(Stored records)
___

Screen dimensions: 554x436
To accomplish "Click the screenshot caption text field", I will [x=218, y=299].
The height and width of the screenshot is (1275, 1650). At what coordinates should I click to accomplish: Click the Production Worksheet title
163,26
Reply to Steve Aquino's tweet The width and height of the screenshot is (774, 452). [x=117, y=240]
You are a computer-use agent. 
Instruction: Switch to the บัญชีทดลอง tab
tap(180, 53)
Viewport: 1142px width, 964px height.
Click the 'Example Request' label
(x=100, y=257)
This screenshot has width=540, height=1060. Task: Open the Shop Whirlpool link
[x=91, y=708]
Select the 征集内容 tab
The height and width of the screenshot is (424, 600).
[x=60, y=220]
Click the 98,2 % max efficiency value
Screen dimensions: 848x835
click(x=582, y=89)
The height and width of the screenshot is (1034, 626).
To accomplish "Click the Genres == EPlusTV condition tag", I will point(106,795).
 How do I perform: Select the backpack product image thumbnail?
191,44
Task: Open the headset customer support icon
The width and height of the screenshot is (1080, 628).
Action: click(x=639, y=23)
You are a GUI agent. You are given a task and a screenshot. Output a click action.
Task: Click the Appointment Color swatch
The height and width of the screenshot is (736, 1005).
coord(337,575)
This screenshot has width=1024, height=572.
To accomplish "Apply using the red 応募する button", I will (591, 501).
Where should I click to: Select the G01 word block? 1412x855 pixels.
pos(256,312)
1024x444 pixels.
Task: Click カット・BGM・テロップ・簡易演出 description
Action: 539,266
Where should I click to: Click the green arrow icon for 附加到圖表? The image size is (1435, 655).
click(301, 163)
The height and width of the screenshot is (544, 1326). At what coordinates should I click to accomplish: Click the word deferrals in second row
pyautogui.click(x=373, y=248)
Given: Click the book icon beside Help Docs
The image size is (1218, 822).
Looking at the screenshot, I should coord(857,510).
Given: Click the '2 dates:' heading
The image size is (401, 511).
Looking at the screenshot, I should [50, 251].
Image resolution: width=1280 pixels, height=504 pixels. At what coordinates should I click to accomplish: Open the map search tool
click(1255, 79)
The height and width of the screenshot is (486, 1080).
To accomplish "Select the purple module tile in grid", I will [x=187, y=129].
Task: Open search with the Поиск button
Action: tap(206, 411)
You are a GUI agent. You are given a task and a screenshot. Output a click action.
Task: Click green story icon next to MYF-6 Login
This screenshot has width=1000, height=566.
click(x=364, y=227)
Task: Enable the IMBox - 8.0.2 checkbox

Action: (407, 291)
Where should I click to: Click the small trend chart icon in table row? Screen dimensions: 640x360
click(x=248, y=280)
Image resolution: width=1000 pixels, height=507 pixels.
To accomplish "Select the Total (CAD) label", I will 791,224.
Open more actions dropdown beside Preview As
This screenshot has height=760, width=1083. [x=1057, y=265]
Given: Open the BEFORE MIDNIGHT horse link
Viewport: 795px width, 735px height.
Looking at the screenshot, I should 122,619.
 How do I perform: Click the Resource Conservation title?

___

Lines from the one containing "Task: Click green" through the end of the data above must be written out exactly, and no other lines are needed.

Task: Click green story icon next to MYF-6 Login
This screenshot has width=1000, height=566.
click(x=364, y=227)
Task: Enable the IMBox - 8.0.2 checkbox

Action: (407, 291)
Where should I click to: Click the small trend chart icon in table row? Screen dimensions: 640x360
click(x=248, y=280)
Image resolution: width=1000 pixels, height=507 pixels.
To accomplish "Select the Total (CAD) label", I will 791,224.
Open more actions dropdown beside Preview As
This screenshot has height=760, width=1083. [x=1057, y=265]
Given: Open the BEFORE MIDNIGHT horse link
Viewport: 795px width, 735px height.
Looking at the screenshot, I should 122,619.
 How do I perform: Click the Resource Conservation title?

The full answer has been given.